Thursday, April 28, 2011

Maybe I should try stimulants?

I was just told I didn't get the internship I applied for because I came across as "too reserved" for a fast-paced hospital setting. The faculty liaison noted that I came across the same way to her, and that I must try to be "higher energy" at my next interview (also at a fast-paced hospital setting). Apparently my efforts to appear calm rather than frantic with interview jitters backfired.

It frustrates me that peppiness is considered necessary for so many jobs that don't actually need it. After the first week of one of my cooking jobs, my boss took me aside and asked if I was all right. She thought I seemed sad, and she really wanted me to be happy. So although I was already happy in the job, I now had the burden of acting happier so as not to worry my boss.

My mother, a veteran preschool teacher, has noted that people judge her the same way. People who work with children, it seems, must have wide eyes and high-pitched voices. Children don't flock to her in the first minute, the way they do to some people. But in the long term she's an excellent teacher - patient, inventive, and affectionate.

If I were a patient in a psychiatric hospital, I'm not sure I would want my social workers to be so very peppy. But now I have to figure out how to act like it for my next interview. I feel like freakin' Jane Fairfax.

"Jane Fairfax has feeling," said Mr. Knightley -- "I do not accuse her of want of feeling. Her sensibilities, I suspect, are strong -- and her temper excellent in its power of forbearance, patience, self-control; but it wants openness.
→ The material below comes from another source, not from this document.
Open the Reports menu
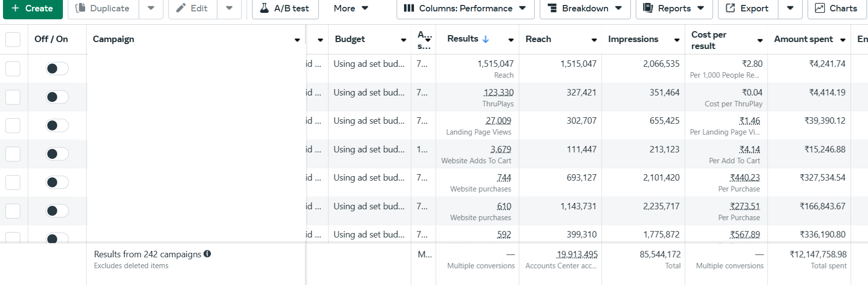[673, 8]
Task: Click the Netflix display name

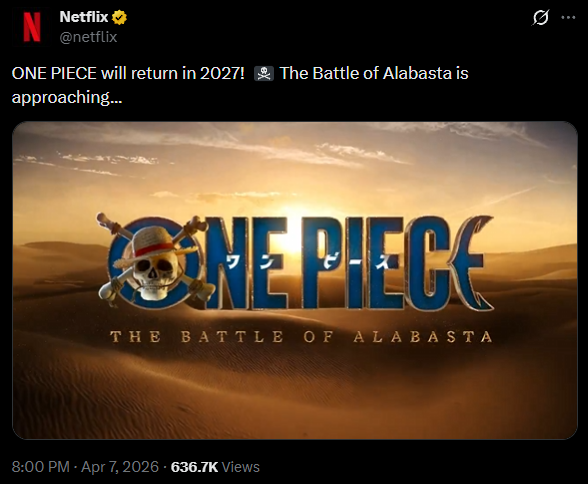Action: pos(84,17)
She is reserved, more reserved, I think, than she used to be -- And I love an open temper."

- Jane Austen, Emma

Sunday, April 17, 2011

Adventures in millinery

Thanks to Goodwill, my housemate's hat block, silk flowers from the Carlisle dump, and fabric scraps from the neighbor's trash . . .


I am ready for any and all Easter services, graduations, and summer weddings.

Wednesday, April 13, 2011

Dig for victory

During the World Wars, governments encouraged civilians to . . . garden. And be thrifty. When was the last time you heard our government advocating either of those things?
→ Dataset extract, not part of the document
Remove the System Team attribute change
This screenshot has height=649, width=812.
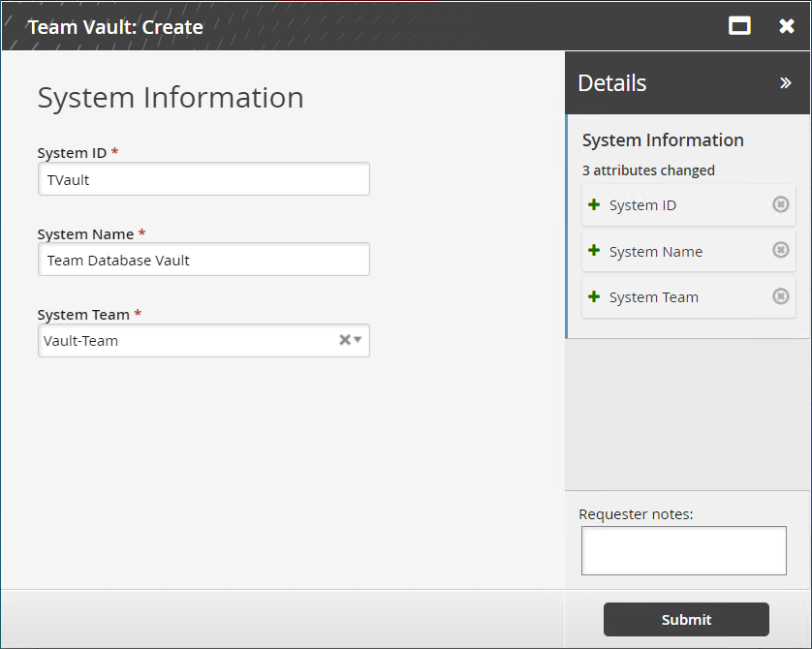coord(780,296)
Now, preoccupied with GDP, we are told to consume more. After 9/11, President Bush advised us to continue taking vacations at Disneyworld.

I'm not sure I love the idea of my garden as a "munition plant". And that last woman looks a little crazed (botulism, maybe?) But I love the idea of a national ethos of production and conservation rather than consumption. And I'm pleased the Obamas have followed in Eleanor Roosevelt's footsteps with a White House vegetable garden.

It's spring - time to start growing your own food! Depending on the space and interest, you may not grow every tomato you eat this summer. But it's worth it for things you want really fresh, like salad greens or herbs. Seed is so cheap! Try it!

Internet instructions like to make gardening sound easy-peasy, which it kind of is. But be realistic: your plants need good soil, good light, and enough water. Container gardens are a good place to start if you have trepidations or limited space. Better yet, make your own sub-irrigated planters. The internet will tell you most of what you need to know, and the rest you'll learn from experience.

Wednesday, April 06, 2011

The way things should be

I used to think that social work was mostly about fixing people's problems. Or if I couldn't fix things, at least I could listen.

Working with children, I'm realizing that it's not just that. It's also teaching them how things should be. Children don't have a lot of information about the world yet, so each time they have an experience, it shapes their view of what is normal. A lot of my job is telling them when things are wrong.

They should not have called you that name.
Your father should not choke you. I know you're used to it, but you should not be used to it.
Your mother should not have told you she wanted to give you away.
Friends do not spit on each other.
Those boys should not write things about you on the bathroom wall.
I'm sorry that happened to you. You deserve better than that. You deserve to be safe. You deserve to be loved. It will not always be like this. Right now you are eleven, but someday things will be better.